Task to carry out |
Continue the Slack system design notes below, picking up right after their last sentence.

Passage given |

Slack
Team chat with channels, threads, search, and presence.
Open the interactive version → diagrams, practice & moreRequirements
Functional
- Channels/DMs/threads
- Realtime delivery
- Search history
- Presence/notifications
Non-functional
- Low latency
- Searchable history
Scale
Large workspaces
The approach
WebSocket gateways + per-channel pub/sub (like Discord); messages persisted and indexed for search; per-workspace sharding; notification service for mentions.
Key components
WS gateway ⇄ pub/sub · message store + search index · notifications
Numbers that matter
- Slack processes roughly 1 million messages/day per large enterprise workspace; a 10k-seat org can spike at hundreds of messages/second during an incident or all-hands.
- WebSocket ping/pong heartbeat interval is typically 30 seconds; missing 2 consecutive beats triggers reconnect to avoid ghost connections accumulating on gateways.
- Message fan-out latency target is <500ms p99 from send to delivery on all connected clients in the same channel; p50 is typically <100ms over a regional pub/sub bus.
- Elasticsearch index per workspace; large workspaces with 10+ million messages require index splitting and alias routing to keep shard sizes under ~50GB for query performance.
Senior deep-dive
Per-workspace sharding is the real architectural decision — it lets you co-locate all channel, message, and member data for one org, making fan-out cheap and permission checks local.
WebSocket gateways are stateful and that's intentional — each gateway tracks which channels a connection is subscribed to; the pub/sub bus (Kafka/Redis) fans messages only to gateways that have a subscriber, not every gateway in the fleet.
Search is a first-class product, not an afterthought — messages are indexed into Elasticsearch per-workspace with custom analyzers for code/emoji; a naive Lucene default will miss user expectations.
Workspace sharding: keep the org together
Sharding by workspace (not by user or channel) means all data for one org lives on one shard set — cross-channel permission checks are local joins, not distributed queries. The tradeoff: a single mega-workspace (a 200k-seat enterprise) can exceed one shard's capacity. Slack handles this with intra-workspace sub-sharding once a workspace crosses a threshold, which complicates routing logic.
WebSocket gateway: stateful by design
Each gateway process holds an in-memory subscription map (connection → set of channel IDs). When a message arrives from the pub/sub bus, the gateway checks its local map and pushes only to relevant sockets — this is far cheaper than broadcasting and re-filtering at the client. The tradeoff is failover state loss: when a gateway crashes, clients must reconnect and re-subscribe, causing a reconnect storm you must rate-limit with jitter.

(Dataset excerpt)
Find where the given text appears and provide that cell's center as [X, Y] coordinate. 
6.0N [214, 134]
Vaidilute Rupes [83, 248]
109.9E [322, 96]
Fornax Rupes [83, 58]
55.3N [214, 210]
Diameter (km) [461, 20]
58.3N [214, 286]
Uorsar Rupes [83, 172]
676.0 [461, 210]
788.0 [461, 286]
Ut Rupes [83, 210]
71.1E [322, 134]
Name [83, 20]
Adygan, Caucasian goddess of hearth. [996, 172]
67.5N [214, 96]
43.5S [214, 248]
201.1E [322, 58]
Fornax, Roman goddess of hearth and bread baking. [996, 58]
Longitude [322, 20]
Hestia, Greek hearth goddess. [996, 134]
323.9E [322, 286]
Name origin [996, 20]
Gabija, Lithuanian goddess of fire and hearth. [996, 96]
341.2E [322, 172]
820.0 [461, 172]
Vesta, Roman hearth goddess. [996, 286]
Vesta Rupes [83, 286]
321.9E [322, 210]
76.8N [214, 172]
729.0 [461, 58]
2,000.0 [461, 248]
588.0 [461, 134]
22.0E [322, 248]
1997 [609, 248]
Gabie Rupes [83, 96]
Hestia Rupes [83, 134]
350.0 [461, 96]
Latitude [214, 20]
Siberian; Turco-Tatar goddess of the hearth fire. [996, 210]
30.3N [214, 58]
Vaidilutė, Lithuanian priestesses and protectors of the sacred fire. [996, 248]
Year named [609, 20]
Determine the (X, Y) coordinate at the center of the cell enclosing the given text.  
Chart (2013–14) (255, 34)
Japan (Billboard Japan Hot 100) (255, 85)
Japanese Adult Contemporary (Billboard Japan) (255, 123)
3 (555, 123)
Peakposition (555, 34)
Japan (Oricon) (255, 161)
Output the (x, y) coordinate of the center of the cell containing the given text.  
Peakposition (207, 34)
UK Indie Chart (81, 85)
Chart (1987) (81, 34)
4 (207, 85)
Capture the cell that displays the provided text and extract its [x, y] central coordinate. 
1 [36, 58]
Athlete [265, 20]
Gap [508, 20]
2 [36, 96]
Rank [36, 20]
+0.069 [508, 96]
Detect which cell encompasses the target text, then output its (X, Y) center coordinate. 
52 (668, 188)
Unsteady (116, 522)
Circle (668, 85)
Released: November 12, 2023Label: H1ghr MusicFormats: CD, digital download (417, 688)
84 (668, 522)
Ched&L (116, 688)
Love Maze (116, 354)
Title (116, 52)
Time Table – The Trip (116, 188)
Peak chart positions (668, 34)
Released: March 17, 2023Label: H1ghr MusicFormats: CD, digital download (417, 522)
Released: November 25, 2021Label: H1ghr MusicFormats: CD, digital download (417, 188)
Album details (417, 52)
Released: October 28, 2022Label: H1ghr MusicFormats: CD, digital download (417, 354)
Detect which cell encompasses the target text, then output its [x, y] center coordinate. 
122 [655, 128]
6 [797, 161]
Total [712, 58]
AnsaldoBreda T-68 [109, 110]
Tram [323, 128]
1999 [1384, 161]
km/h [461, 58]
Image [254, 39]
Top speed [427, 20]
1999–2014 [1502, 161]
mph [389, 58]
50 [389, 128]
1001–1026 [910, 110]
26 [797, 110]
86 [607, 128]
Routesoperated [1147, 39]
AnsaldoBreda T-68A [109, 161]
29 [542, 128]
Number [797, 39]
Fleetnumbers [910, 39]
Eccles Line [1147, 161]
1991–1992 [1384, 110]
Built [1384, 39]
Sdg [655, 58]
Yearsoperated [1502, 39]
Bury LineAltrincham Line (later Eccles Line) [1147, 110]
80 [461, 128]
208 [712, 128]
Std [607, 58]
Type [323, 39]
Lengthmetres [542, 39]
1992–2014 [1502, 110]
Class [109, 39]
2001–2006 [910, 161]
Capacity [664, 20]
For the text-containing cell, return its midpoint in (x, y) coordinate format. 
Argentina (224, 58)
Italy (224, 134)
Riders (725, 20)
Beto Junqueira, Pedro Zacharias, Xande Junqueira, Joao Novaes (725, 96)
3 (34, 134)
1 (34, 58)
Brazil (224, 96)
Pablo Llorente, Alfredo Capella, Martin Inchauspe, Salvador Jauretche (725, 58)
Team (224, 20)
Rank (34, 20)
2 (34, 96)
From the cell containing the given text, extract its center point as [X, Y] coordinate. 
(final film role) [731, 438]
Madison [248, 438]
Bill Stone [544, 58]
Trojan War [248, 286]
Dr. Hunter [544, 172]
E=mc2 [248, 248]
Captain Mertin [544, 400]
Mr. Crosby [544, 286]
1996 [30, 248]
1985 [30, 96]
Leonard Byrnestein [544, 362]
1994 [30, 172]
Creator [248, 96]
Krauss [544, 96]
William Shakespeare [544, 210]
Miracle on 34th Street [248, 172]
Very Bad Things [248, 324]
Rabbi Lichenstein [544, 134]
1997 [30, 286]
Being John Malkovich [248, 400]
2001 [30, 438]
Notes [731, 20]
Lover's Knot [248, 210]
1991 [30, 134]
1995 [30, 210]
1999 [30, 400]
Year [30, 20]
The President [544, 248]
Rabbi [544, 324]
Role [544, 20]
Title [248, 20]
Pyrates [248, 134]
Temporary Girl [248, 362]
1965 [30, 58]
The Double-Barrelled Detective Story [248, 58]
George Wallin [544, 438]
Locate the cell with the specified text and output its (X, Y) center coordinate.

Output for this exercise |
Message delivery: at-least-once with client dedup
Slack uses client-assigned nonces on outgoing messages so the server can dedup retried sends. The server assigns a canonical message timestamp (ts) as the immutable ID used in all APIs — this timestamp encodes order within a channel. Delivery receipts are not per-message ACKs from recipients; they're send-side confirmations from the server, keeping the hot path lean.
Presence and typing: the silent scaling trap
Broadcasting raw "typing" events would produce O(members × typists) fan-out per channel per second — catastrophic for large channels. The gateway coalesces typing signals into a periodic broadcast (e.g. every 1-2 seconds, "these users are typing") and drops duplicates. Presence (online/away) uses a TTL-based heartbeat in Redis; missing N heartbeats transitions the user to away, avoiding a thundering-herd of explicit offline events on mass disconnects.
Search: workspace-isolated Elasticsearch
Each workspace gets its own Elasticsearch index (or alias routing to a slice of a shared cluster). Custom analyzers handle code tokens, @mentions, and emoji. The challenge is permission-aware search — not every member can see every channel, so results must be filtered post-search against the caller's membership set; returning fewer results than requested per page is expected and not a bug.
What breaks at scale
Channel fan-out is the primary failure mode: a 100k-member announcement channel where every message fans out to tens of thousands of WebSocket connections can saturate the pub/sub bus and gateway CPUs simultaneously. Gateway reconnect storms after a rolling restart or AZ failure compound this — without exponential backoff + jitter on the client, every socket reconnects in the same second. Index lag during bulk import (onboarding a new enterprise with millions of archived Slack messages) can make search appear broken for hours post-migration.
In production
Slack's actual architecture uses Vitess-sharded MySQL per workspace for messages and a Kafka-backed pub/sub for real-time delivery to WebSocket gateways. The hard problem is presence and typing indicators at scale — naively broadcasting every "user is typing" event from a 10k-member channel creates a fan-out storm; Slack rate-limits and coalesces these signals server-side before fanning out. Threads were bolted on after the original flat-message model and required a non-trivial schema change to support parent/child message relationships without blowing up channel read queries.
Common mistakes
- No search index (history unusable)
- Cross-workspace shared infra (noisy neighbors)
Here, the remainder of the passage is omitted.